The problem:
Without any pictures, retype exactly the lines that begin at the one holding "Open the Dictionary type selector stepper" and end at the last line of the data below.

Data extract:

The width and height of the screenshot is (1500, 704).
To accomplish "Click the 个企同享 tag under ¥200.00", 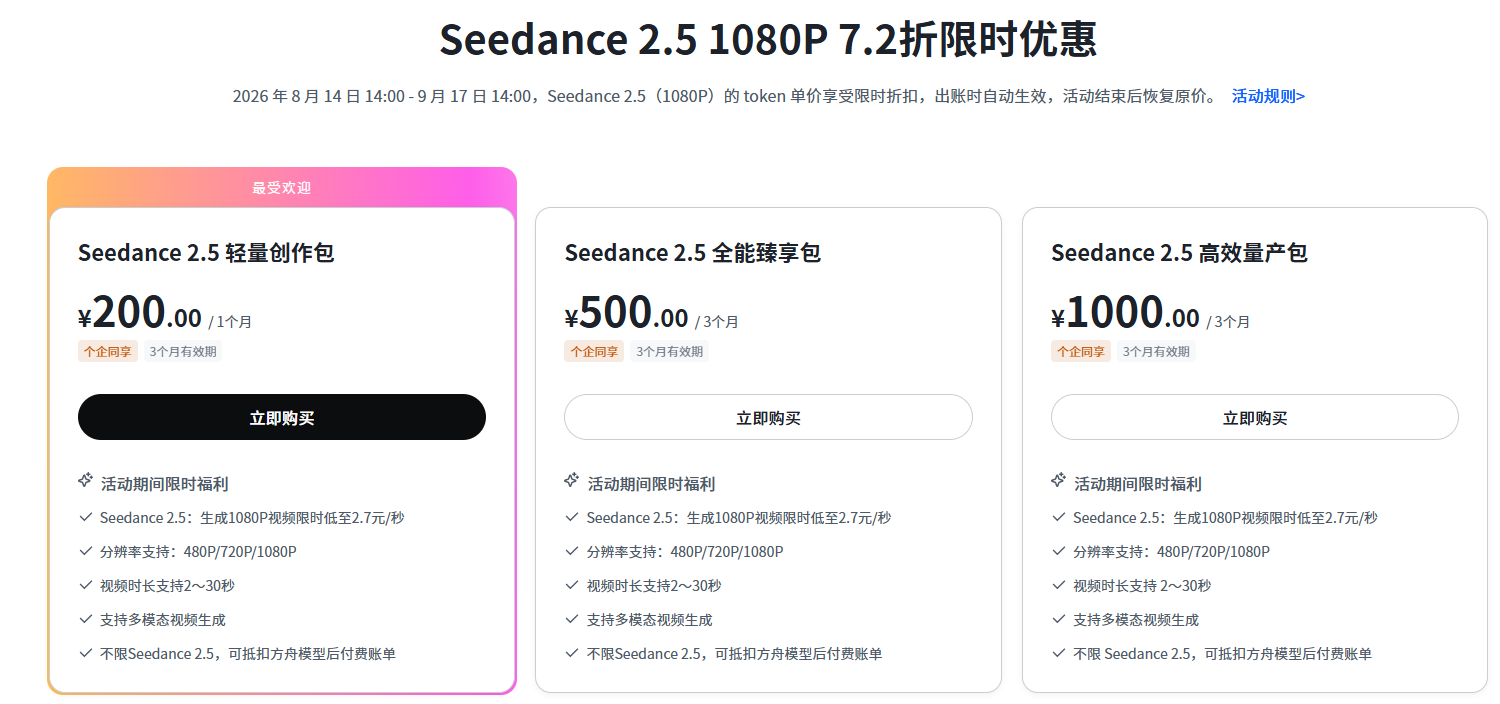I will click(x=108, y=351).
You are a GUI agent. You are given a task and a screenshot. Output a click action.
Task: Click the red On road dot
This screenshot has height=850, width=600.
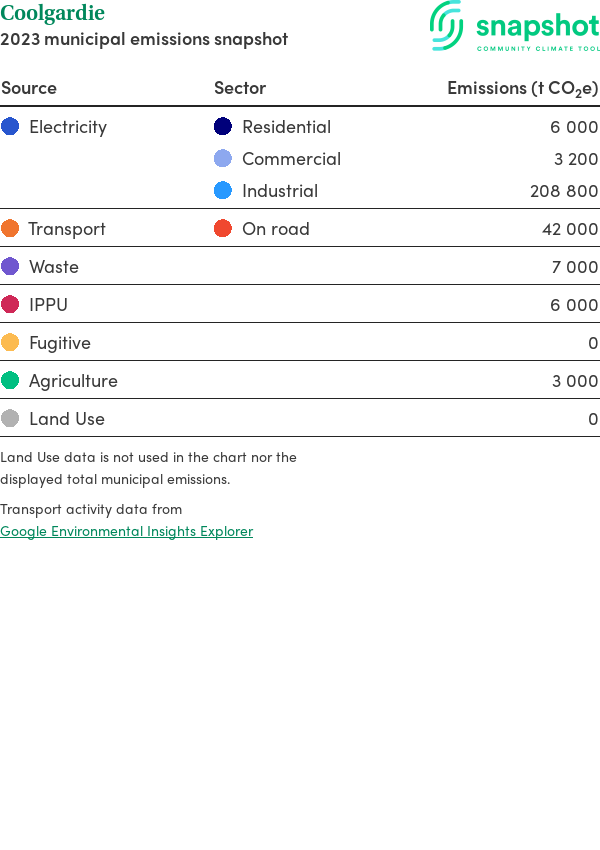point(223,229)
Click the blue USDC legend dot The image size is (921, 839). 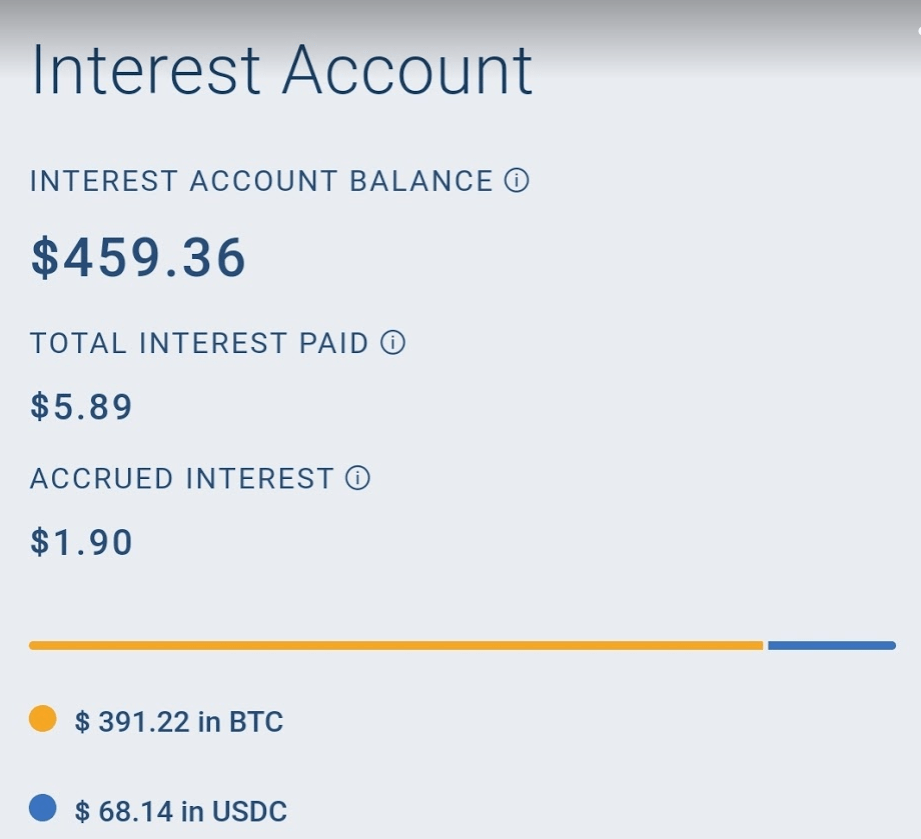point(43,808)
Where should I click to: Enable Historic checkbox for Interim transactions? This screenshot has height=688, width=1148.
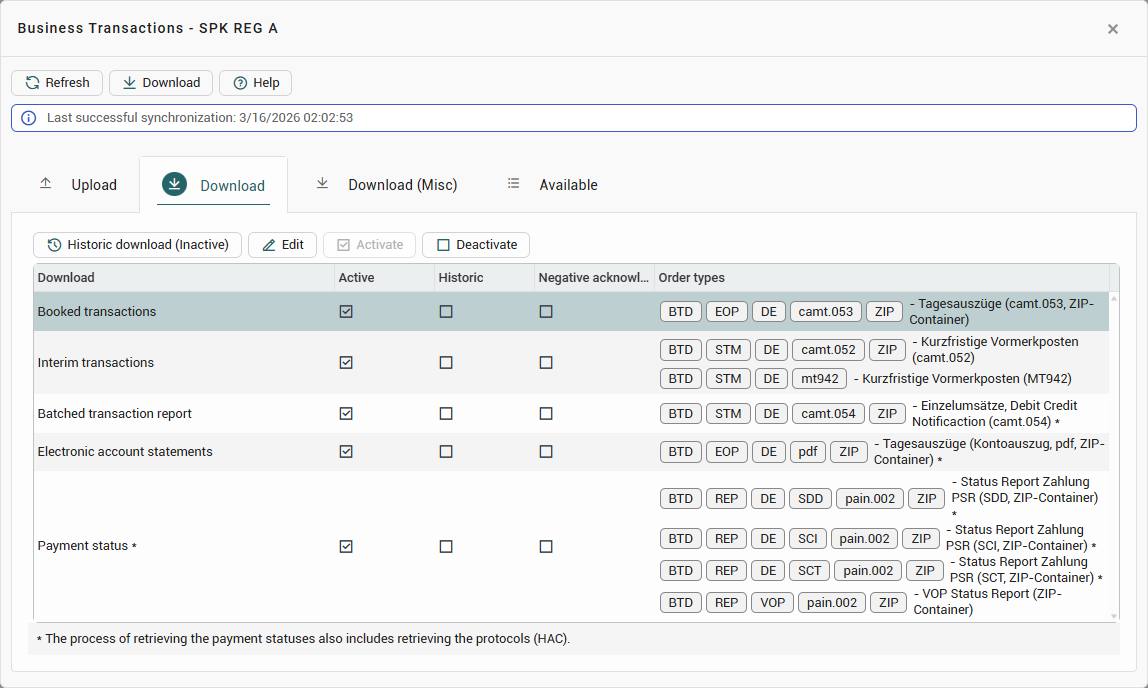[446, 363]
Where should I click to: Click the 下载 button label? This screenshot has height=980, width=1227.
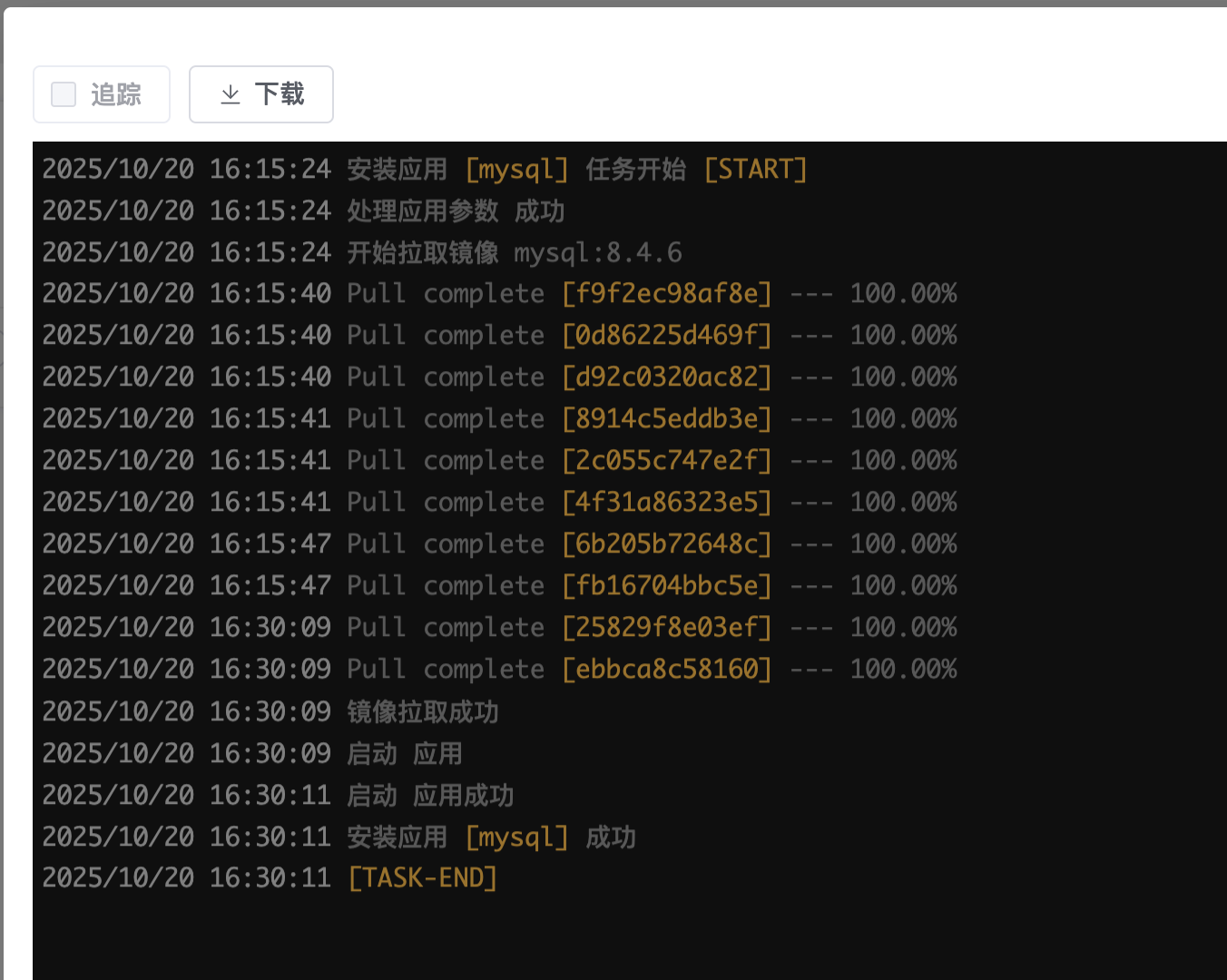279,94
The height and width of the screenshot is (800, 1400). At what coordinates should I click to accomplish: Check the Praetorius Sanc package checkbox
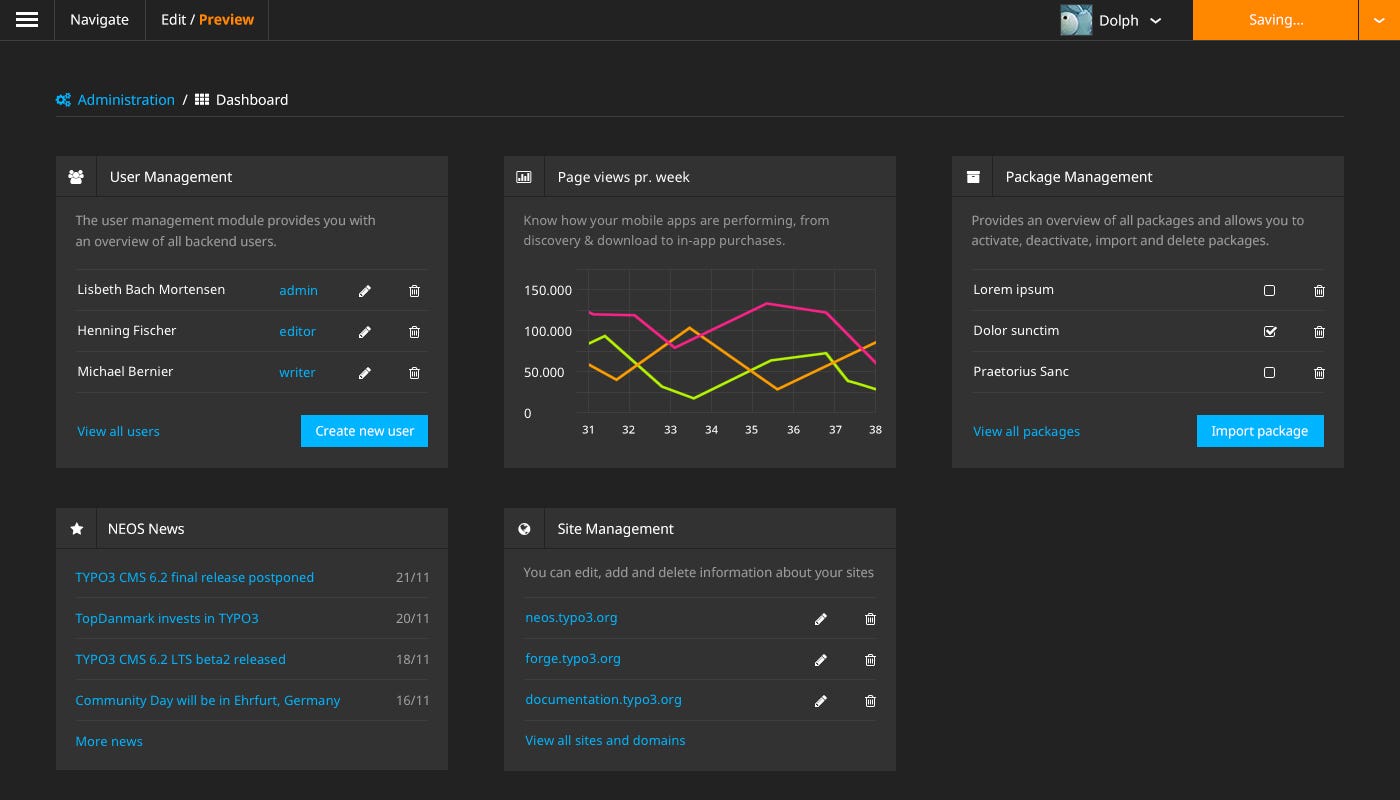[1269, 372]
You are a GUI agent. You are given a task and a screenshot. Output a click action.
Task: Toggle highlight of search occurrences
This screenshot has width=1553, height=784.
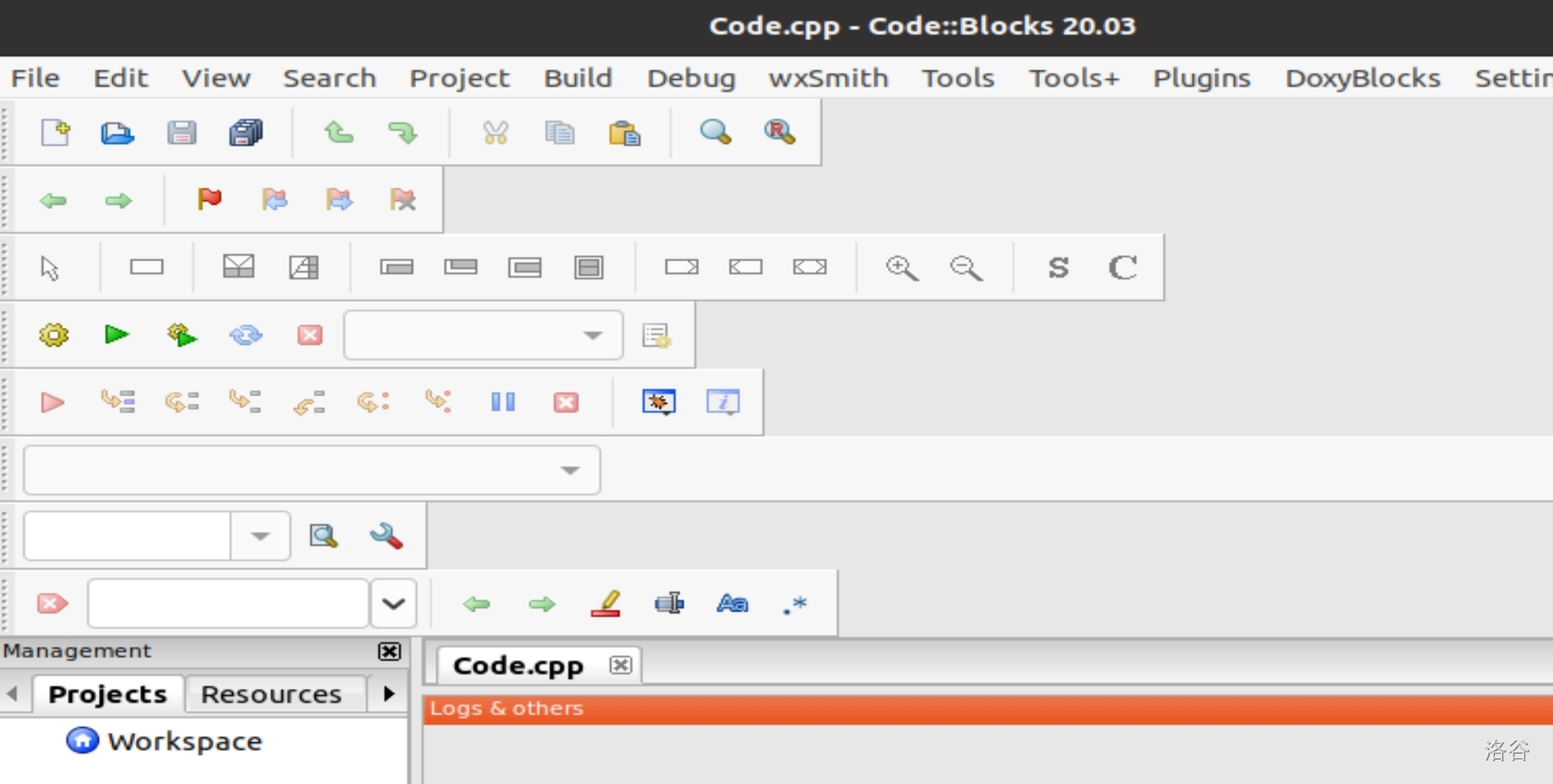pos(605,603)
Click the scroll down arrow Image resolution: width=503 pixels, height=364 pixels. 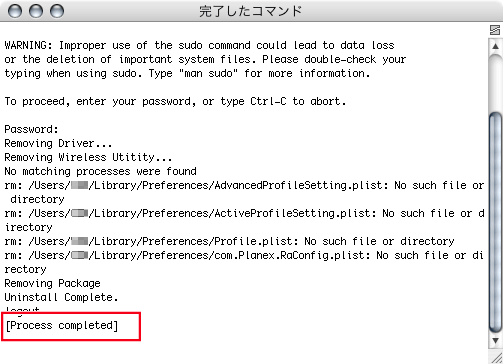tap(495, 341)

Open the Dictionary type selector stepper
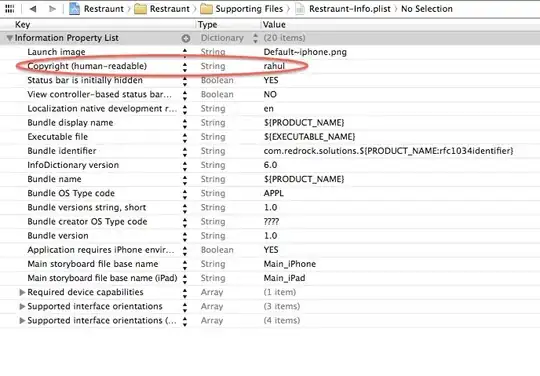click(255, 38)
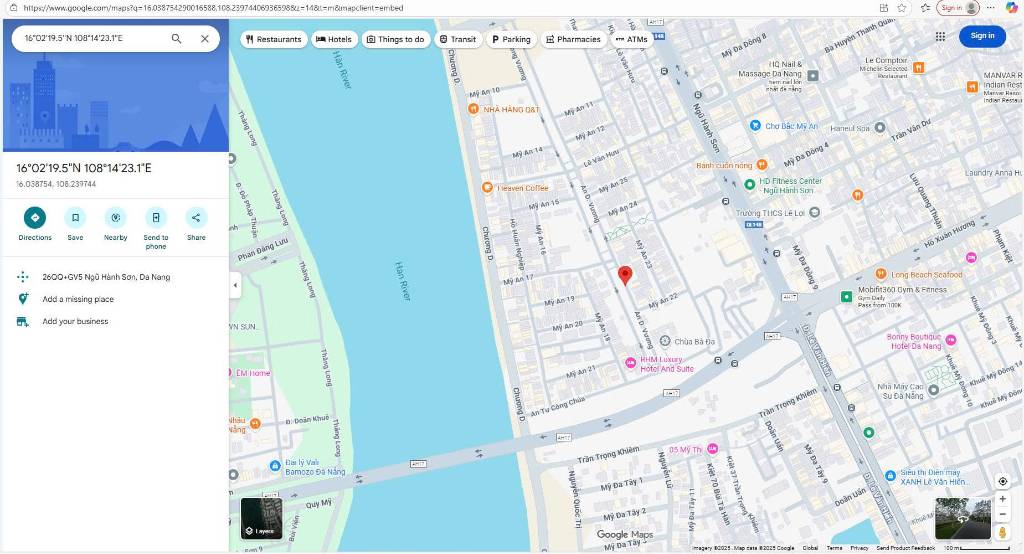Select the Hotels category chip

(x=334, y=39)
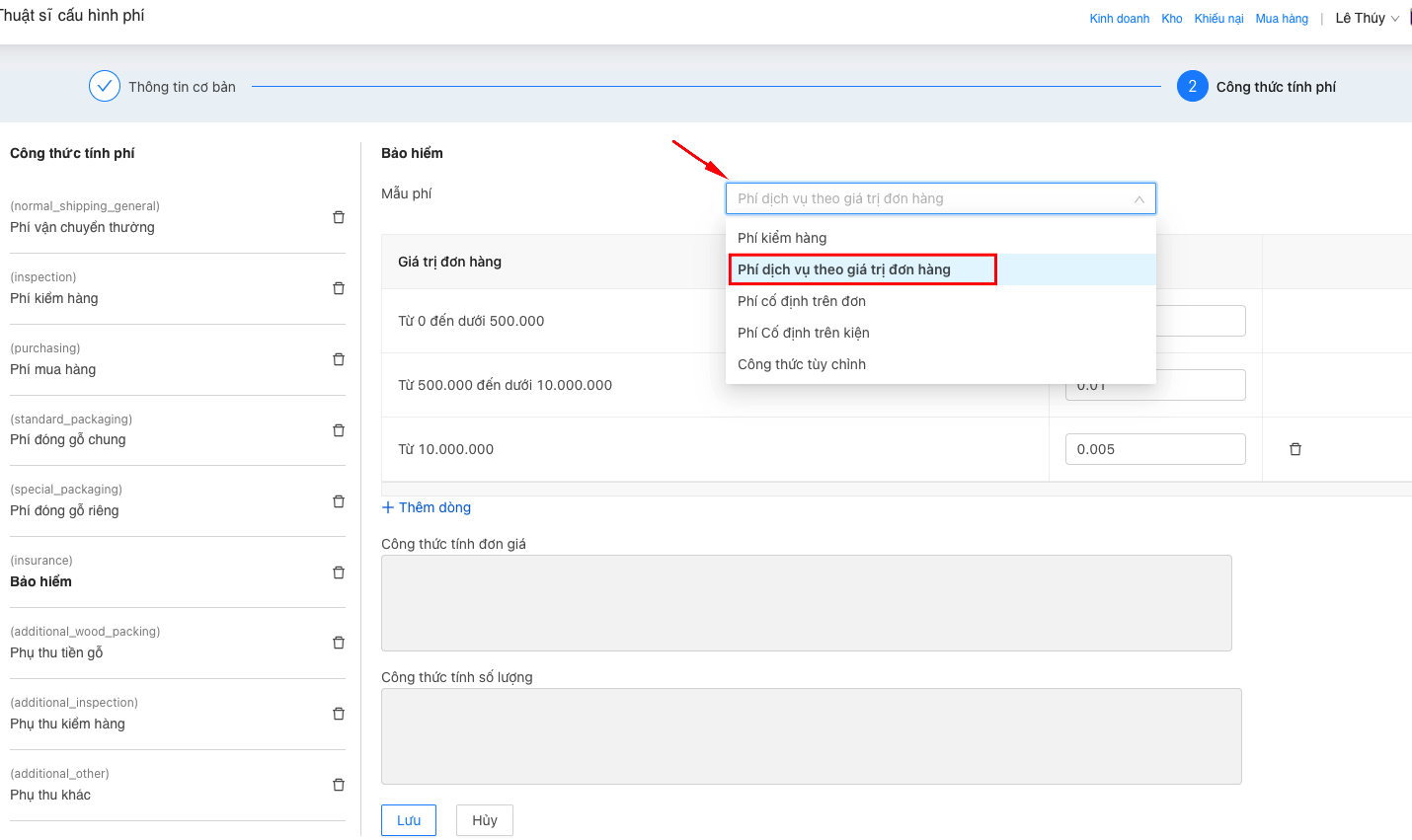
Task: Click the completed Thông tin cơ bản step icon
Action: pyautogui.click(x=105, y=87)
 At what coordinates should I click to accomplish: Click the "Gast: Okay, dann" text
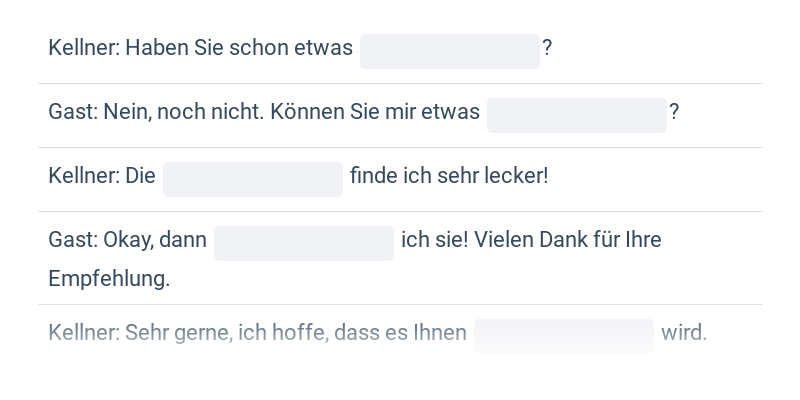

Solution to this exercise:
Open the Dictionary type selector stepper
click(255, 38)
Select the Hotels category chip

(x=334, y=39)
Task: Click the completed Thông tin cơ bản step icon
Action: pyautogui.click(x=105, y=87)
 At what coordinates should I click to accomplish: Click the "Gast: Okay, dann" text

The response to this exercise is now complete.